All I care about as a consumer is does it have the content I want to watch. So indirectly I care a lot about the business model of whatever it is. If it is monetized well and attracts the creators that I care about, then I use it, it's as simple as that. The tech doesn't matter. You just need to be very careful in assuming you can beat today's YouTube on attracting creators given their moats.
YouTube offers the discovery of new videos I didn't know I wanted to see. My watch history is likely 80/20 videos suggested vs videos I used search to find. YT's algorithm provides me a list of new content from creators I like, related content to subjects I like, and new content that is relevant to my interests.
The primary focus of an alternative that I'd be willing to use is one that focuses on showing me relevant videos over focusing on mere hosting.
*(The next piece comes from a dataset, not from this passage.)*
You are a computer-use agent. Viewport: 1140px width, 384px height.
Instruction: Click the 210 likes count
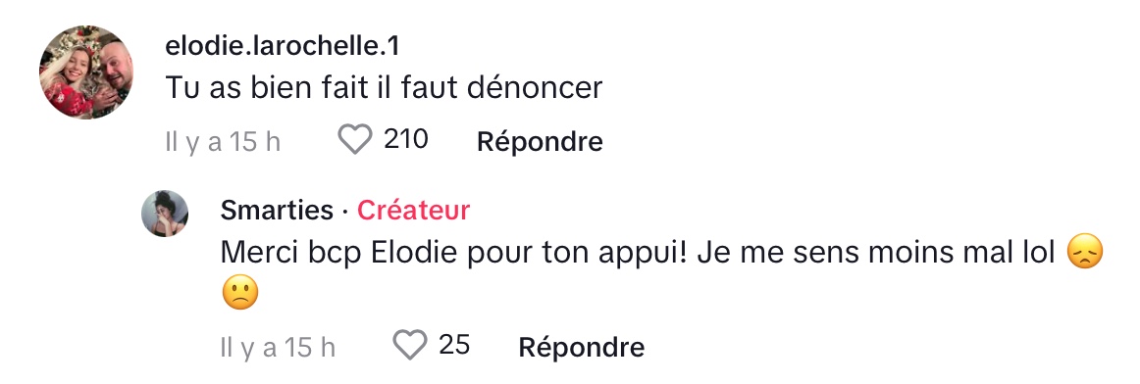[x=406, y=139]
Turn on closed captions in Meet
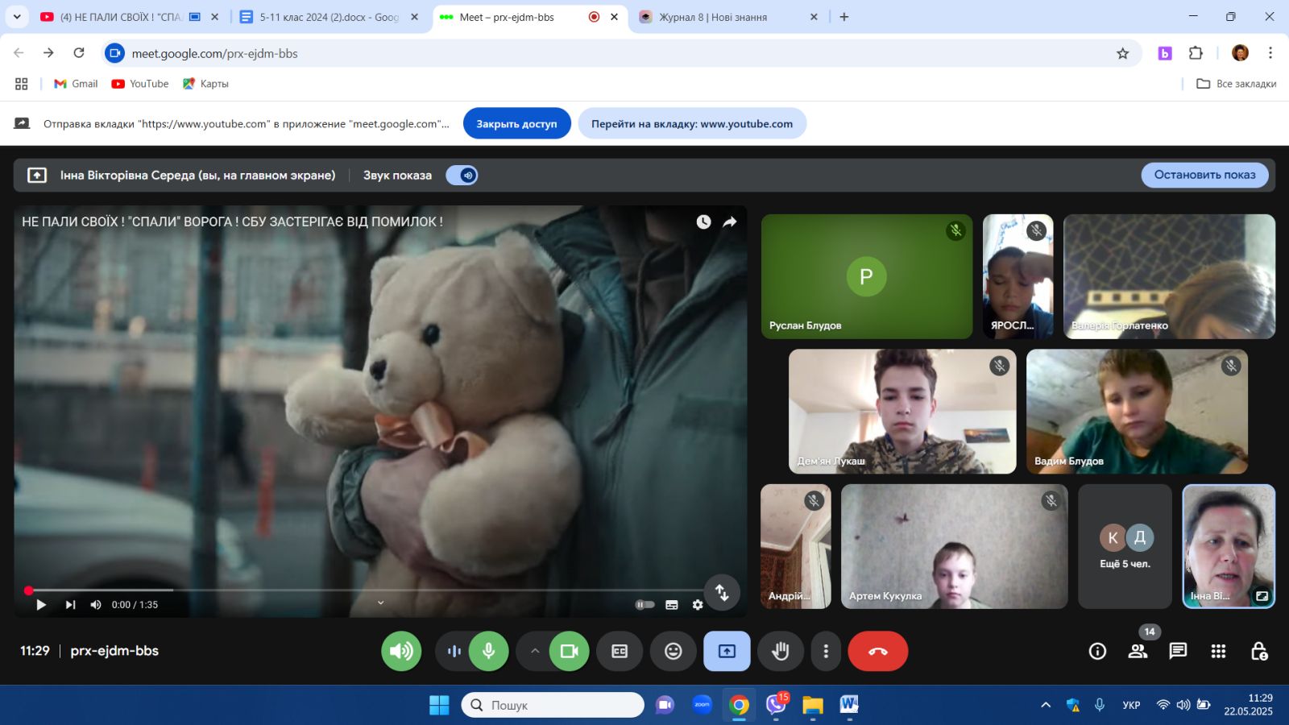1289x725 pixels. (619, 651)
1. An uncensored onion-based video sharing network would very quickly become filled with the kind of content that gets the FBI knocking on your door
2. Much smaller issue, but I actually really like Youtube's recommendation algorithm. It's how I find a lot of the content I watch. A platform without that wouldn't be as enjoyable to me.
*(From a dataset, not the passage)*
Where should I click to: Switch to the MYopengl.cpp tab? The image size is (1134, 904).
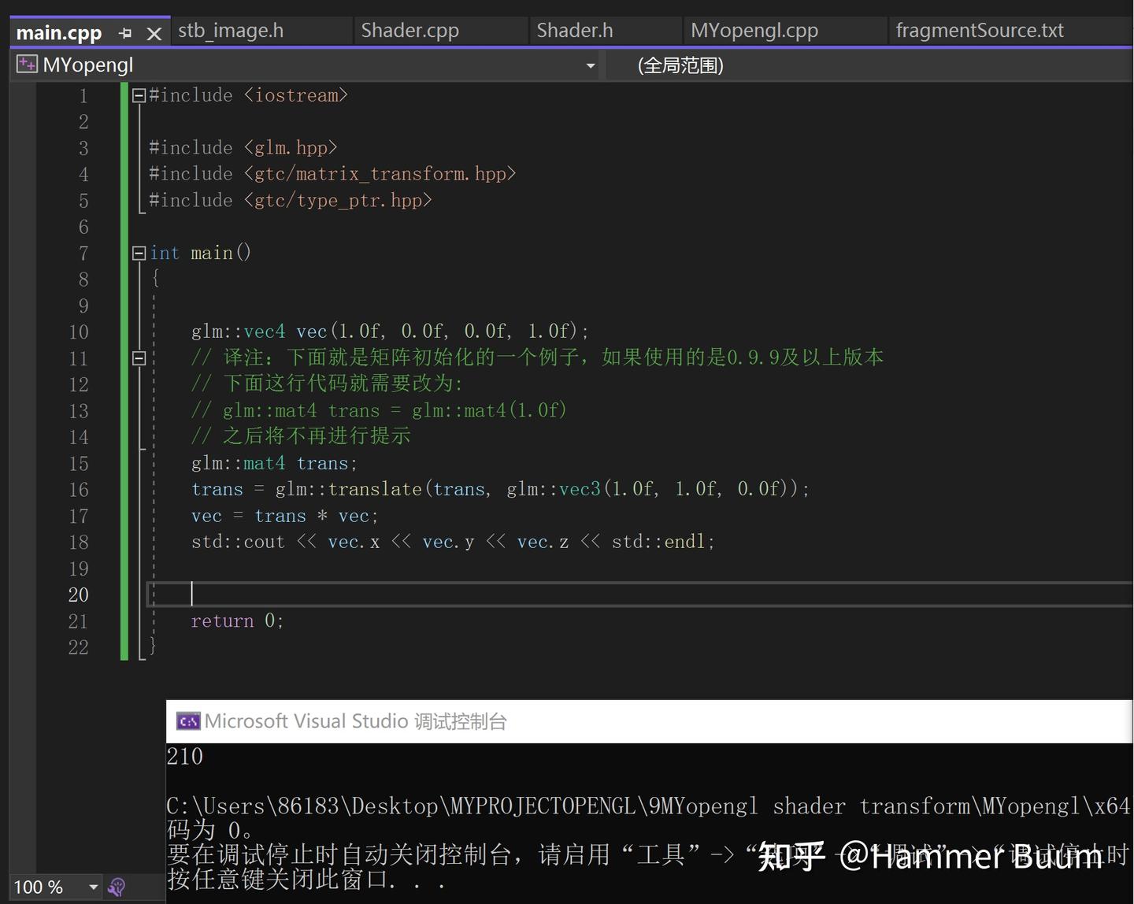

I can easily imagine that, there is already similar things out there.
>Would you actually use it? As a consumer, not a creator.
Yes as a consumer absolutely. As a creator too, why not asking as a creator? You mentioned in the first sentence :
>where you host a stream or upload a video
I would happily do both consume the content and upload my own content.
>Why or why not?
Well in my case, "why", simply because :
1. Youtube eventually runs out of daily content.
2. P2P in my experience offers a lot more 'niche' content. The big outlets for any media (video music or text) usually offer mostly popular and america-centric content. When you are looking for uncommon content that isn't in english you have to look for underground channels to get it.
3. geolocalized P2P would offer local creator more visibility in within their communities. It could greatly help for local culture.
4. Youtube or any other centralized sharing services (meta, twitter, ...) simply have too much power nowadays. P2P allows to share content freely and makes censorship very difficult.
So, yes. On paper, if the content was readily available, I would use it. In practice, everything is too entrenched and I'm not about to start searching multiple websites for video when I'm already successful with just one.
The no ads is also huge, I understand that YT needs to make money, but the fact that the ads are so abundant and sometimes the content barely loads while the ad loads in HD quality immediately is maddening and seems like YT is just a platform to push ads.
So yeah, I'd use that site in a heartbeat.
Here is the thing that people don't understand about the big tech - people actually like and use their stuff. Nobody really cares that much about ads - maybe we have become desensitized to it, or it was never too big of an actual problem. And as for tracking, people actively want it even if they don't know it - take aways peoples front page of youtube without specific recommended videos and they are going to be bored as hell on the website.
To compete with that, you are never going to build an alternative that does things effectively worse.
The scale of copyright infringement needed to compete with youtube to spark a new fire is a non-starter because it is so intractable now compared to 15 years ago.
A site to watch videos to intentionally make people angry sounds like some brilliant marketing. Could open up the algorithm and have settings for more anger, more pointlessness, more stupidity.
One reason I stopped using Nebula is because it became hard to separate the signal from the noise.
Any barrier or gate-keeping to creating and uploading is a non-starter.